Computational Poetics (IAT 811)
Welcome to the seminar, and welcome to our course website. I am truly excited about this course and am looking forward to the weeks ahead, where we will have the opportunity to engage with ‘critical terms’ for understanding media and for critical engagement with new media art and art histories.
I envision this as a seminar that places similar emphases on 1) learning about and discussing media theory, through the lens of Mitchell and Hansen’s Critical Terms for New Media Studies (2010); and 2) exploring computational art history and the conceptual frameworks it has advanced by looking at examples of new media art, using Shanken’s Art and Electronic Media (2010) as a guide; and 3) takes up an interest in ‘critical algorithm studies’, which demonstrates the political, economic, social, and cultural dimensions of the algorithm as it has become embedded in our technoanthropological universe.

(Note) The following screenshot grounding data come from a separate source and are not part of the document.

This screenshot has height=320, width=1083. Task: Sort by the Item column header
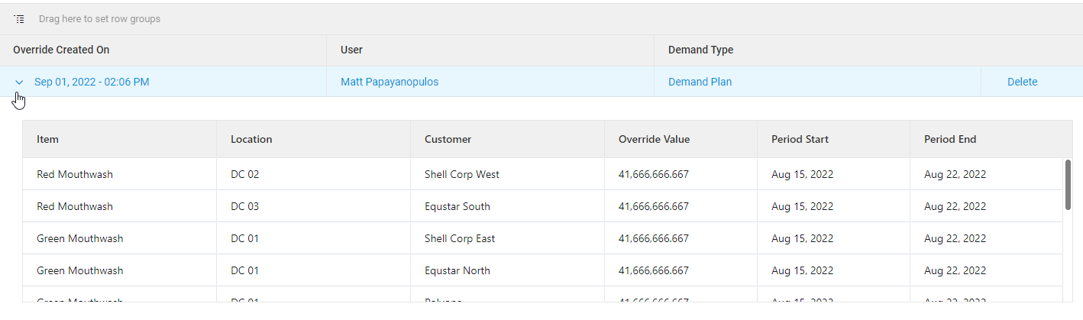click(47, 139)

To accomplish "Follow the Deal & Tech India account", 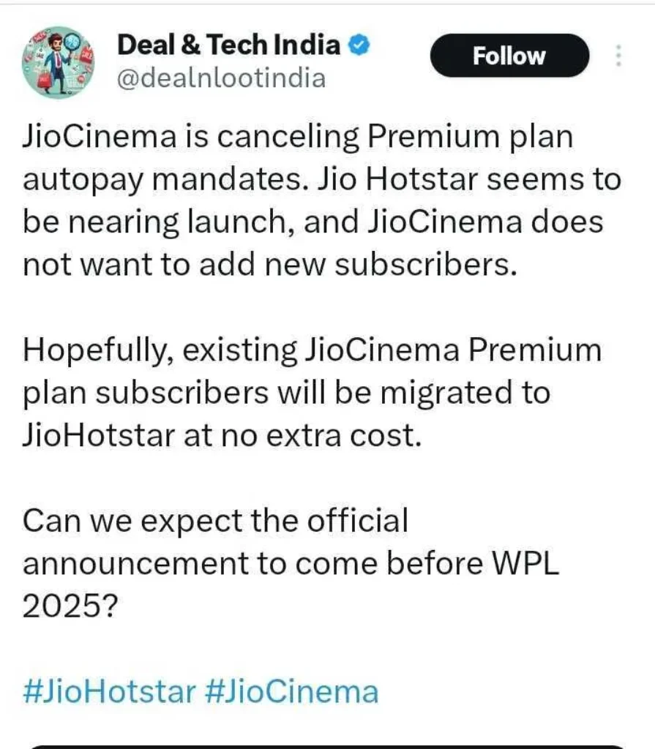I will (509, 56).
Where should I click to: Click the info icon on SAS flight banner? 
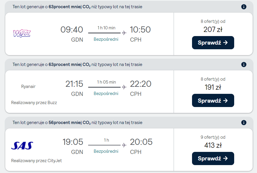point(244,123)
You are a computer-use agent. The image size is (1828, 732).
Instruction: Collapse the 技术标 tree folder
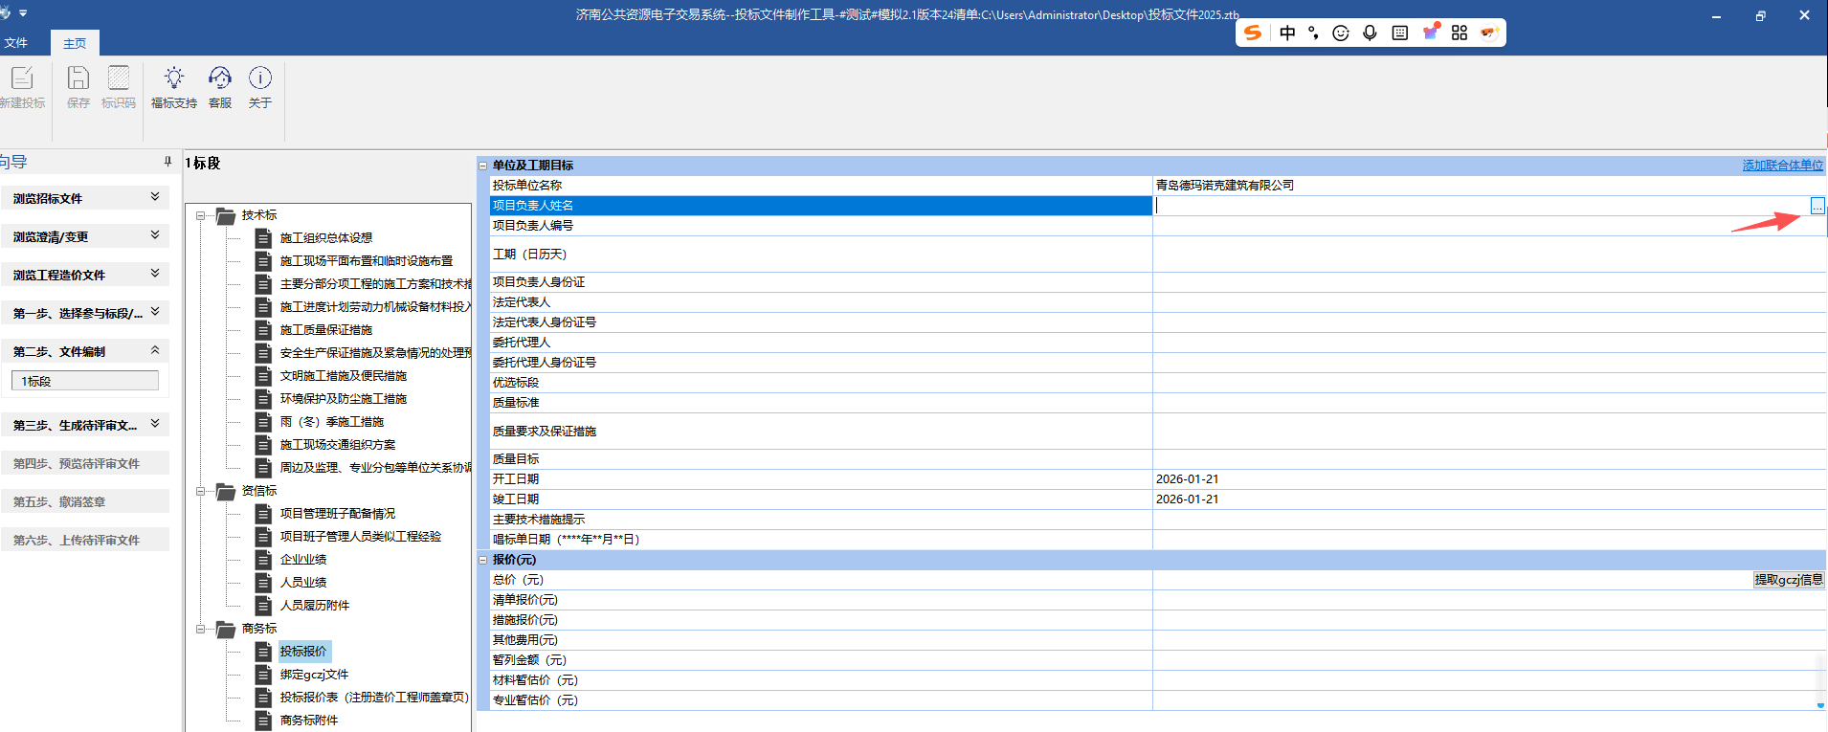coord(201,215)
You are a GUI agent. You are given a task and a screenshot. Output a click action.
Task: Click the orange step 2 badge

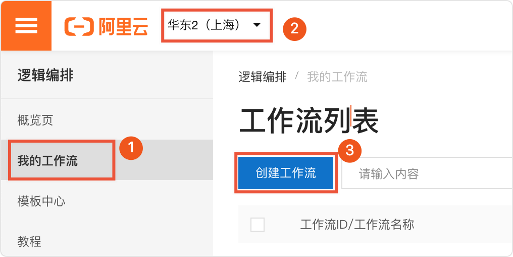(294, 28)
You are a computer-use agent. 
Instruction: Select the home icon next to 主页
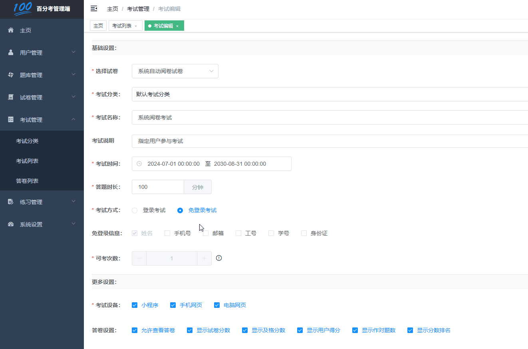click(x=10, y=30)
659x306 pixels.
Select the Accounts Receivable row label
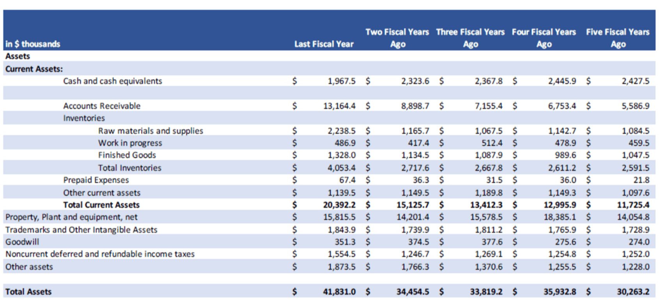(102, 106)
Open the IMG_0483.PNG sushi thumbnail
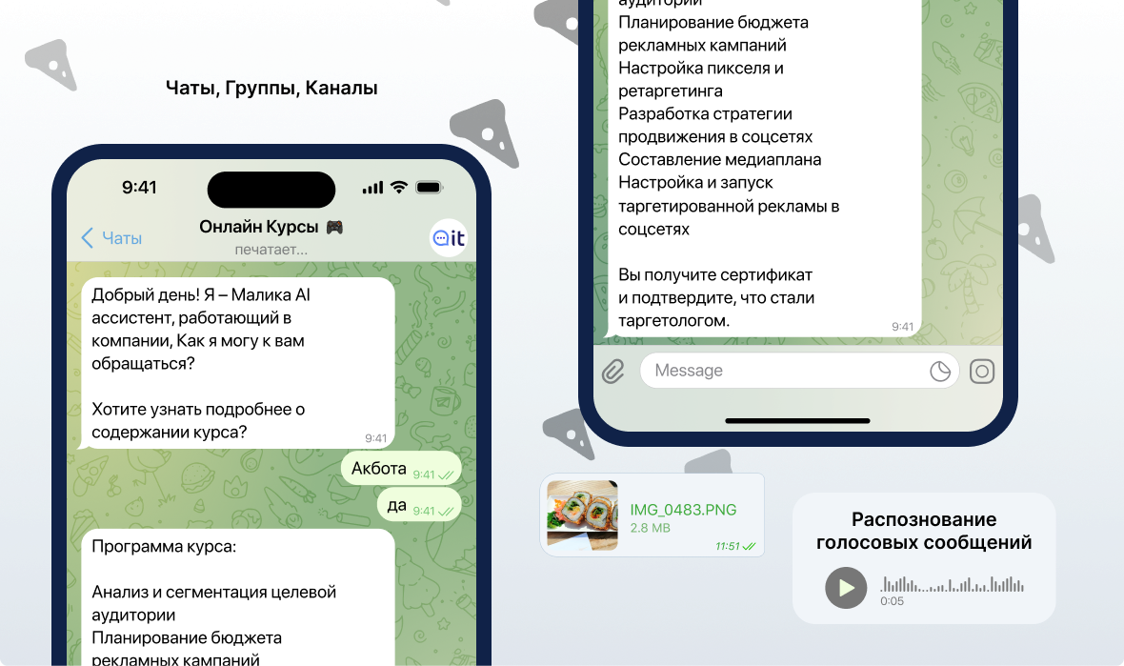This screenshot has height=666, width=1124. click(582, 515)
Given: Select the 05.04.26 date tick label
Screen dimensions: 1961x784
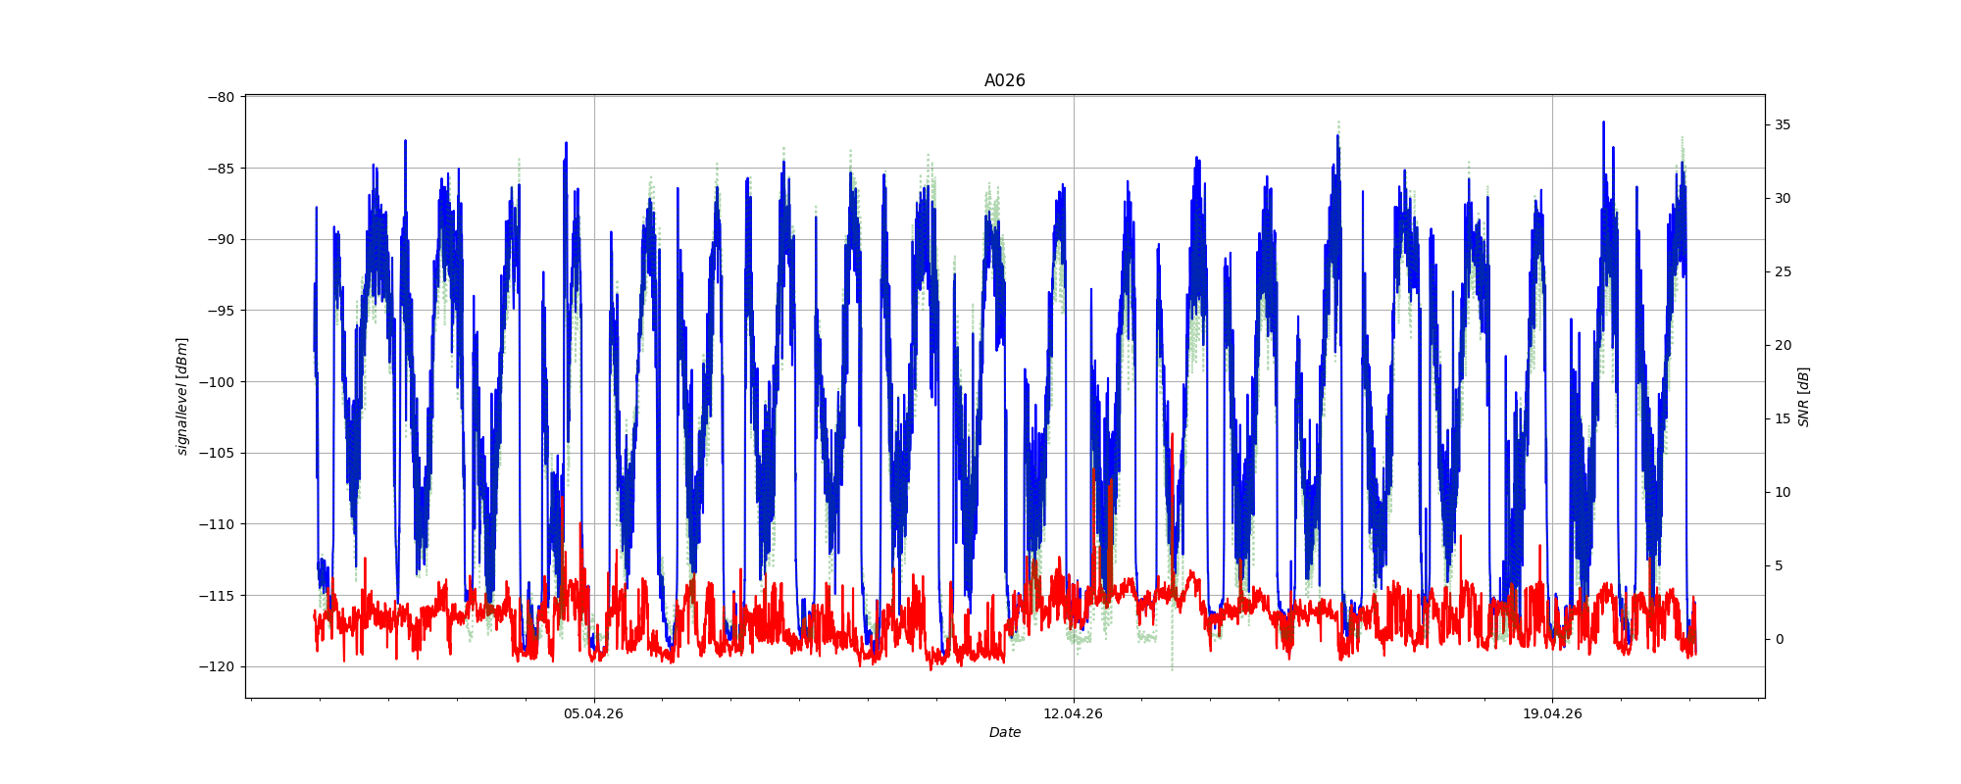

The image above is from Masaki Fujihata’s Morel’s Panorama (2003), is a real-time video panorama that references 19th Century landscape painting and the panopticon, making the viewer immersed in, but never central to the work. A more recent work, Landing Home in Geneva (2005), explores trans-geographic and trans-linguistic experiences of people who have moved to Geneva, Switzerland. Mitchell and Hansen (Critical Terms for New Media Studies, 2010) describe how, using technologies such as digital camcorder, a panoramic lens, and GPS technology, Fujihata shows us how “in the midst of a rapidly accelerating surveillance society, we can use the newfound technical precision of space-time mapping as a rich and poignant means of asserting our own existential uniqueness” (2010: 112). Wow! That an art work can do so much is truly amazing–but this is what we are here to explore and even emulate. Like the dynamic panorama of Fuijihata’s Landing Home, which both places and displaces the viewer at its centre, I hope that each one of use can find our own unique way of expressing the ideas we encounter.